▶ **本文の抜粋**:
# # # # #
怒りをこめてふり返れ 1988 ②
1988年7月1日、ロンドンのドミニオン・シアターにてカナダの舞踏団、ラ・ラ・ラ・ヒューマン・ステップスと共演したデヴィッド・ボウイは、この日のためにアレンジした”Look Back In Anger”の新ヴァージョンを披露。
その後重要な音楽パートナーとなるギタリスト、リーヴス・ガブレルスとの初ステージでもあった。
そして、それから2か月後の9月10日、このコラボレーションはニューヨークで再演。今回はそのニューヨークでのパフォーマンス について(演奏面を中心に)書いてみたいと思う。
伝統あるミュージカル劇場で行われた初演とは違い、ニューヨークでの舞台は現代美術家のナム・ジュン・パイクが制作、世界10都市を衛星中継で結んだテレビ番組 ”Wrap Around The World”。この世界規模のプロジェクトにボウイはニューヨークのスタジオから出演、前回と同じくラ・ラ・ラ・ヒューマン・ステップスと ”Look Back In Anger” のパフォーマンスを行っている。
この日の大きな特徴は、前回の衣装(黒)とは対照的な白スーツ/衣装に身を包んだボウイとルイーズ・ルカヴァリエらのパフォーマンス映像に、ヴィデオ・アートの第一人者であるナム・ジュン・パイクがエフェクト処理を施していることだが、ここではその視覚・映像面と同様、大きく変化したサウンドに注目したい。
当日のボウイについては、東京の坂本龍一と衛星を通じて会話(ボウイは日本語、教授は英語で話した)を行なったことばかりが話題になったこともあって、今まで誰も指摘してこなかったのが不思議で仕方ないのだが、この日演奏された”Look Back In Anger” は、スタジオ録音(ライコ版再発『ロジャー』のボーナス・トラック)同様、ドラム・マシンを使用したロンドンでの演奏と比べて、よりダイナミックでフィジカルなサウンドへと変貌を遂げており、両日のパフォーマンスは(2022年8月現在)、いずれも動画サイトで視聴できるが、双方の演奏を聞き比べればその違いは明らか。
特筆すべきは、生音にしか聞こえないヘヴィなドラム・サウンドで、ロンドンでのマシンの音とはまったく異なるものだ。
そこで今回、いくつか文献をあたったのだが、ニューヨークでのパーソネルは初演と同じ(前回拙文を参照)で、ドラム・サウンドについての具体的な記述は確認できなかった。
加えて、映像にはバンド・メンバーが一切登場しないこともあって、この日の演奏については不透明な部分もあるのだが、ここで目を向けたいのが、初演の7月からこの9月までの空白期間だ。
リーヴス・ガブレルス、1989年のインタビュー記事によれば、ティン・マシーンのメンバーとなるボウイとガブレルス、トニーとハントのセールス兄弟が(スイスにあるボウイの)スタジオに集合したのは「昨年の8月だった。音を出し始めて、それをそのままライヴでレコーディングし、全て一発でとってるうちに2週間ほど経ったころかな、デビッドが ”これは絶対にバンドだ” といった。だって、本当にバンドでしかできないマジックが起こっていたんだ。」とバンド結成に至る経緯について発言している。(POP GEAR 1989年8月号)
# # # # #
▶ **データ一覧**:
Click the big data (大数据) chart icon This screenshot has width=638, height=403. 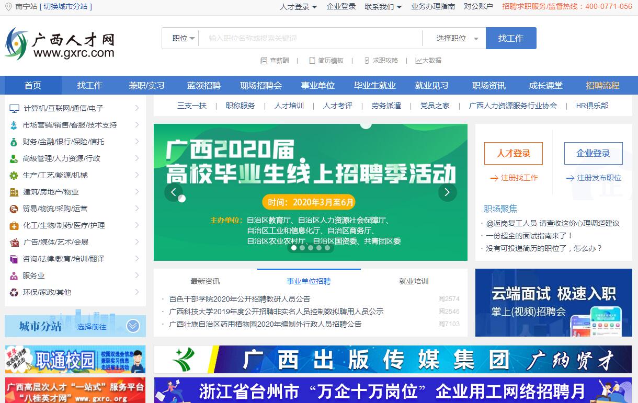418,61
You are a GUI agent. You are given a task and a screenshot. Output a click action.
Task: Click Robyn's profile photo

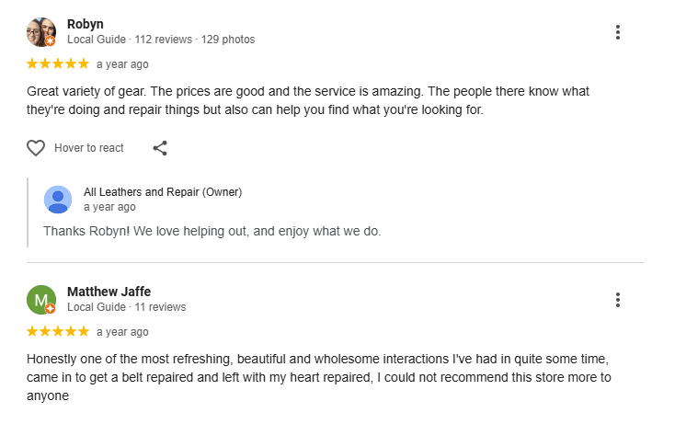pos(40,31)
# # # # #
▶ **やること**:
1/ 次の(a)〜(c)が抜粋の内容と合っているかどうか、それぞれ「はい」か「いいえ」で答え、決め手になった抜粋の言葉をそのまま引用してください。(a) ニューヨークでの公演は9月10日に行われた。(b) ニューヨークでのボウイは黒い衣装を着ていた。(c) 坂本龍一との会話で、ボウイは英語で話した。
2/ 抜粋の「この日の大きな特徴は、前回の」から「らこの9月までの空白期間だ。」までを、はじめと終わりの言葉も含めて、一字も変えずに書き写してください。
このデータは別のところから持ってきたものです。

▶ **答えの全文**:
1/
(a) はい。「9月10日、このコラボレーションはニューヨークで再演」
(b) いいえ。「前回の衣装(黒)とは対照的な白スーツ/衣装に身を包んだボウイ」
(c) いいえ。「ボウイは日本語、教授は英語で話した」

2/
この日の大きな特徴は、前回の衣装(黒)とは対照的な白スーツ/衣装に身を包んだボウイとルイーズ・ルカヴァリエらのパフォーマンス映像に、ヴィデオ・アートの第一人者であるナム・ジュン・パイクがエフェクト処理を施していることだが、ここではその視覚・映像面と同様、大きく変化したサウンドに注目したい。
当日のボウイについては、東京の坂本龍一と衛星を通じて会話(ボウイは日本語、教授は英語で話した)を行なったことばかりが話題になったこともあって、今まで誰も指摘してこなかったのが不思議で仕方ないのだが、この日演奏された”Look Back In Anger” は、スタジオ録音(ライコ版再発『ロジャー』のボーナス・トラック)同様、ドラム・マシンを使用したロンドンでの演奏と比べて、よりダイナミックでフィジカルなサウンドへと変貌を遂げており、両日のパフォーマンスは(2022年8月現在)、いずれも動画サイトで視聴できるが、双方の演奏を聞き比べればその違いは明らか。
特筆すべきは、生音にしか聞こえないヘヴィなドラム・サウンドで、ロンドンでのマシンの音とはまったく異なるものだ。
そこで今回、いくつか文献をあたったのだが、ニューヨークでのパーソネルは初演と同じ(前回拙文を参照)で、ドラム・サウンドについての具体的な記述は確認できなかった。
加えて、映像にはバンド・メンバーが一切登場しないこともあって、この日の演奏については不透明な部分もあるのだが、ここで目を向けたいのが、初演の7月からこの9月までの空白期間だ。